Fourteen years ago my youngest 3 boys were diagnosed with autism within a 9 month span. Devastation and grieving followed. Doctors gave me little or no hope, but they didn't know me very well. I refused to believe that my boys were doomed.

My boys are now young men, adults with autism. They are thriving, but every day presents its turmoil and challenges.

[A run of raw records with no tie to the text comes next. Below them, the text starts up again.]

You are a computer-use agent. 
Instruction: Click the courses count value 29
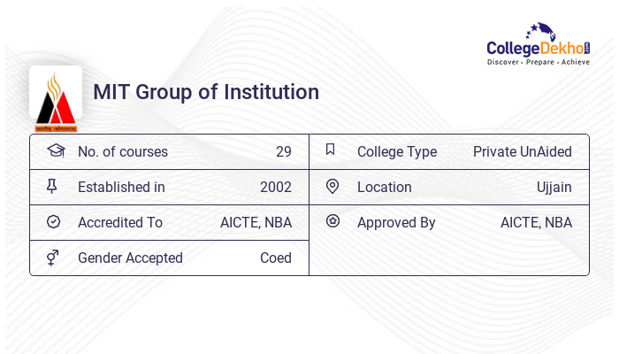(283, 151)
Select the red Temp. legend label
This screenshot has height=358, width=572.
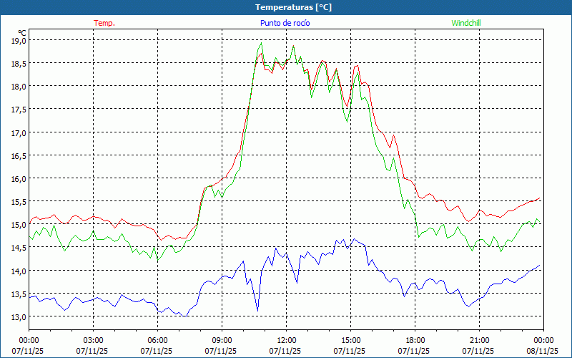(104, 23)
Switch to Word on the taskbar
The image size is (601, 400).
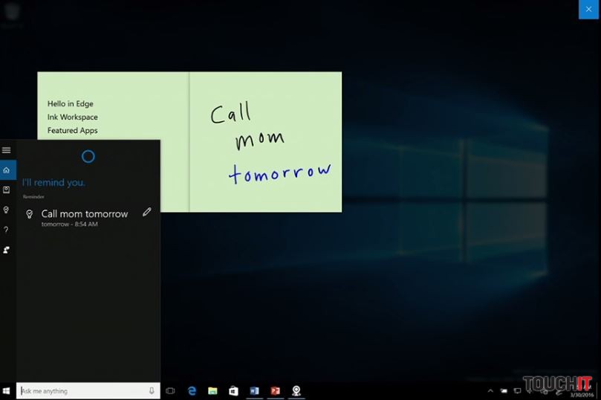click(x=254, y=391)
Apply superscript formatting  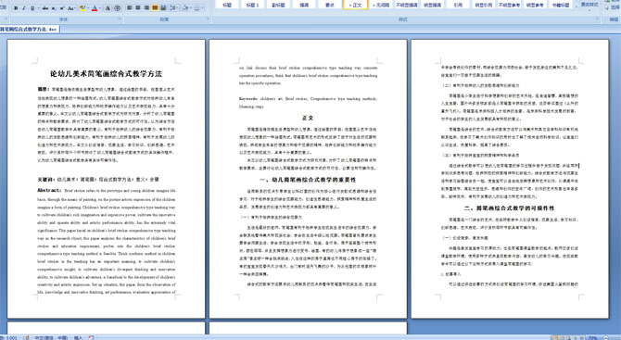click(62, 8)
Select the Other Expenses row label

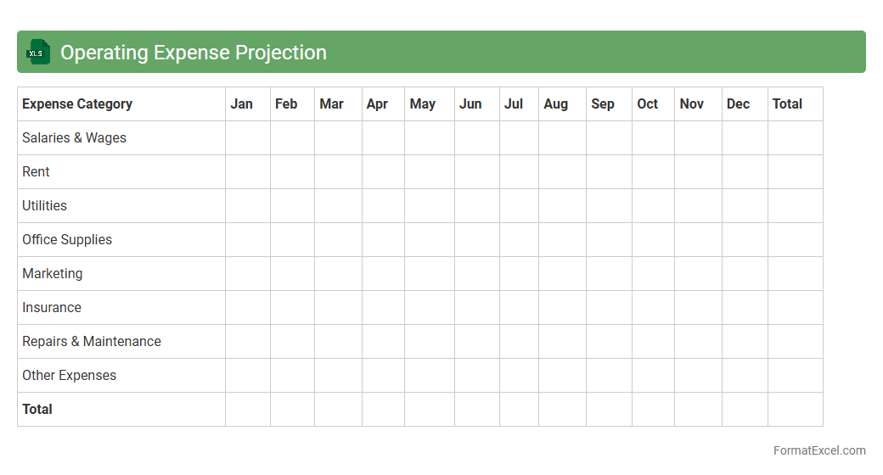tap(69, 376)
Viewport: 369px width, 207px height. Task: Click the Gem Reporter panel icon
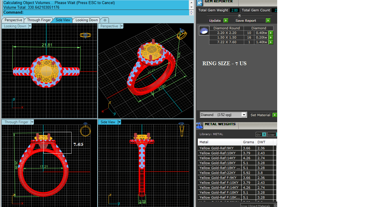click(x=200, y=3)
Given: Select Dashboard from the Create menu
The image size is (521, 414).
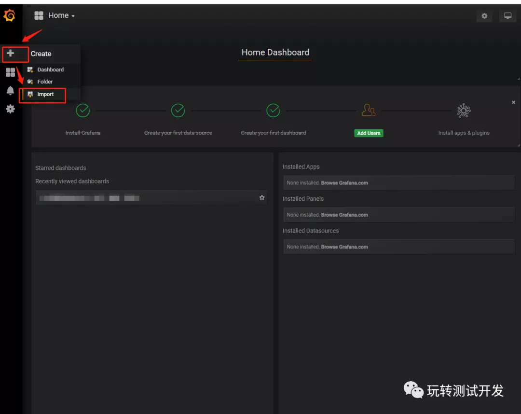Looking at the screenshot, I should pos(50,69).
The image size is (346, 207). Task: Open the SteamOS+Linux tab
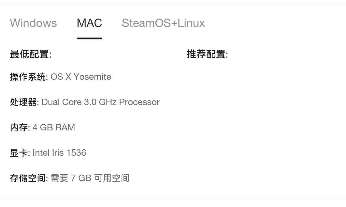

My family: husband Mike, sons Ryan 23 yr, Nicholas 21 yr, and Cameron 18 yr. (Ryan and Nick have autism; Cam has recovered from autism.) Our oldest sons, Michael 34 yr and Stuart 25 yr, moved out of the house. Ryan has also moved out, and is still working towards complete independence.

Sunday, March 25, 2012

Can I Ask For Forgiveness: Part II

To review what recently happened,  Nicholas started a conversation with a very awkward set of phrases or questions. He referred to an example, a download, and forgiveness. None of it made any sense, at least at that point. I waited a week to see if Nick would initiate the conversation again. Alas, it didn't happen.

So I took the lead.

Nick joined me for a three mile walk. We chatted about a few things, mostly about the weather or things we saw. I finally asked him, "Remember you asked for forgiveness?" He responded with a nod. I continued, "What was that about?" He smiled. That confirmed that he did indeed remember.

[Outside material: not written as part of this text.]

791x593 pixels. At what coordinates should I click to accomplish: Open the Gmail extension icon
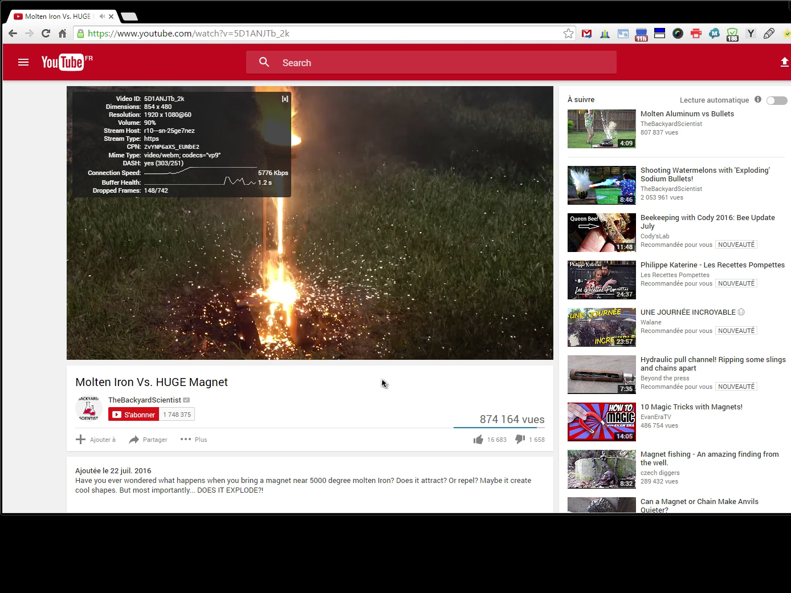586,34
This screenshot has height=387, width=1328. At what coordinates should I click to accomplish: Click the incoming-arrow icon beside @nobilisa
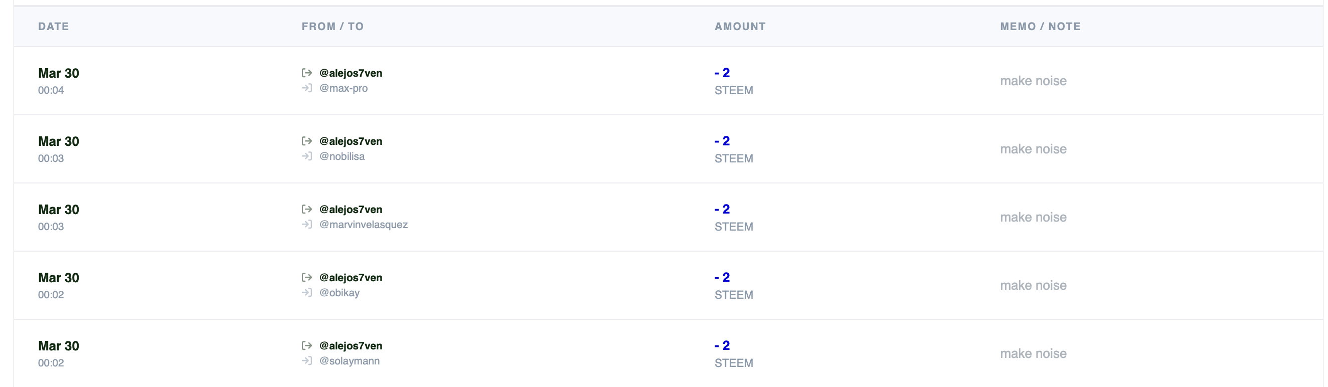point(307,156)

"Mom," he said, "Remember I went to laser tag with Casey. We got hungry." Nick stopped talking like that was all he needed to say.

"Well, there's nothing wrong with that. Why did you need forgiveness?" I inquired.

Nick smiled again. Whatever it was, I don't think he was really sorry.

Nick replied, "Casey ordered pizza." Again, Nick stopped liked that answered my curiosity. It didn't.

"And?"

Nick had a sheepish smile on his face. "I had a piece."

Oh! Nick is gluten free, and this was the culprit.

The conversation continued to reveal bits and pieces. The end result was that Nick had ordered a pizza too, not just had a piece of Casey's pizza. I explained to Nick that sharing the pizza was very understandable. Teenage boys having pizza. Sounds like heaven on earth for teenagers. However, Nick knew he wasn't suppose to have pizza that I didn't make at home. What havoc that does to his stomach and brain!

"So, Mom, can I have forgiveness?"

"Of course, Nick." At this point, I couldn't get mad at him. He knew the consequences of his actions. He set me up perfectly too. How could I get upset when he opened the door by asking for forgiveness? Talk about a brilliant mind!!!

He was willing to go through pain in order to be able to share a meal with a friend.

By the way, the download and the example??? Nick was trying to figure out how to talk about the whole incident, and couldn't figure out how to start the conversation. Very typical of an autistic mind.